The Constitutional Council, headed by Robert Badinter, a former Justice Minister and an intimate of the President, found that Mr Lang's campaign had cost 589,816.65 francs ( pounds 67,560), 13 per cent over the legal 500,000-franc maximum. The most original campaign expense was the organisation of three excursions to Paris for Blois pensioners. After visiting the Louvre, the old people were personally entertained by Mr Lang at his ministry in the Palais Royal.
Mr Lang is a man who leaves few people indifferent. He was Culture Minister in all the Socialist governments from Mr Mitterrand's first election to the presidency in 1981 until the Socialists' defeat in March. He added Education to his portfolios and was the highest-ranking minister in the last government.

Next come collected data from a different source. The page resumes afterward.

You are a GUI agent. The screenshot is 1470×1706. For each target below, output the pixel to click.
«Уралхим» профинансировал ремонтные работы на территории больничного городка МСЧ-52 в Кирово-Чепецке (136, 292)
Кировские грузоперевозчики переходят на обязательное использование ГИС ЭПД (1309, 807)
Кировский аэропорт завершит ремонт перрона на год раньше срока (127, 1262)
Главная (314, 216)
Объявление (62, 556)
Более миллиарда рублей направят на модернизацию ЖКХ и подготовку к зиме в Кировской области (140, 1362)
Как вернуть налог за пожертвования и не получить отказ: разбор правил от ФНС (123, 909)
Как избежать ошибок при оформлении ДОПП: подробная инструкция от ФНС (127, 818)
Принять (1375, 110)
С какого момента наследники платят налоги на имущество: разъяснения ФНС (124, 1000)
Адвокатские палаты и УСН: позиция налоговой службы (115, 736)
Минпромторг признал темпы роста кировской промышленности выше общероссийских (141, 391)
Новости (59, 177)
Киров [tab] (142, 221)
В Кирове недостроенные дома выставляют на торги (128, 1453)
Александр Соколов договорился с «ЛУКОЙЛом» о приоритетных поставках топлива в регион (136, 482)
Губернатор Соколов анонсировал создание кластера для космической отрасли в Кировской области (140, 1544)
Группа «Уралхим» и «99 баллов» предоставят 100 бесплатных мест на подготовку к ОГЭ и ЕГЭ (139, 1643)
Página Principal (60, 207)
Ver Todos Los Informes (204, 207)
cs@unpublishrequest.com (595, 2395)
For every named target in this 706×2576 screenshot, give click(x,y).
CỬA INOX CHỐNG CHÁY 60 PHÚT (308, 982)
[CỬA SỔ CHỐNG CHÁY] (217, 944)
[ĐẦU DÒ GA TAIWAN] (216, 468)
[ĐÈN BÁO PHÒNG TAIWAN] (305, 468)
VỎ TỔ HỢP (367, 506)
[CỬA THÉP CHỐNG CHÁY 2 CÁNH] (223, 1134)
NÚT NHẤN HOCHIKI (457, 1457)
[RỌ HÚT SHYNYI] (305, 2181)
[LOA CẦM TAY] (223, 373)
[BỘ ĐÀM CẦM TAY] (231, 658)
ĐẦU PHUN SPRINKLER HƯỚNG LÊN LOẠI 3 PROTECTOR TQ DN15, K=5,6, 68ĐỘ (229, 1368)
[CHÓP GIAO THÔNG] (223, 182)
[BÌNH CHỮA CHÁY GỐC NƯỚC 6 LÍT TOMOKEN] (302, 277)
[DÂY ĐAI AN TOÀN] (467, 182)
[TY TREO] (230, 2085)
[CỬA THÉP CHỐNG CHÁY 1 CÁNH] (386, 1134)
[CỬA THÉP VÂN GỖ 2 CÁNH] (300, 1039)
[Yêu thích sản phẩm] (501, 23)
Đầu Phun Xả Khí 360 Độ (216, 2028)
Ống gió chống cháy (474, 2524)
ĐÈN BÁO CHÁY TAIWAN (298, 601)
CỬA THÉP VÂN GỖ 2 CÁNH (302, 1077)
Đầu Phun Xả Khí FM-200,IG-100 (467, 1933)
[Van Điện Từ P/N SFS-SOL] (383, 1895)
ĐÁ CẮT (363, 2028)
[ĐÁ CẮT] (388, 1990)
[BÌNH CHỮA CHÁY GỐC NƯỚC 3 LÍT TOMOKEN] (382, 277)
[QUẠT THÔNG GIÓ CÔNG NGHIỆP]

His fans consider his youthful allure - with striped Thierry Mugler shirts and stylish suits - a refreshing change from the staid establishment look. His detractors regard him as superficial and partisan, someone who used his position to promote cronies.
Mr Lang, formerly a university law lecturer, was 'parachuted' into Blois - where he has since been elected mayor - in 1986, when a safe constituency was sought for him. In regional elections last year, when the Socialists were all but routed, he gained the highest score of any of the party's candidates.
Mr Lang is the third deputy to be stripped of his seat by the Constitutional Council. Last month, two others, one Gaullist and one member of the centre-right Union for French Democracy (UDF), were also disqualified.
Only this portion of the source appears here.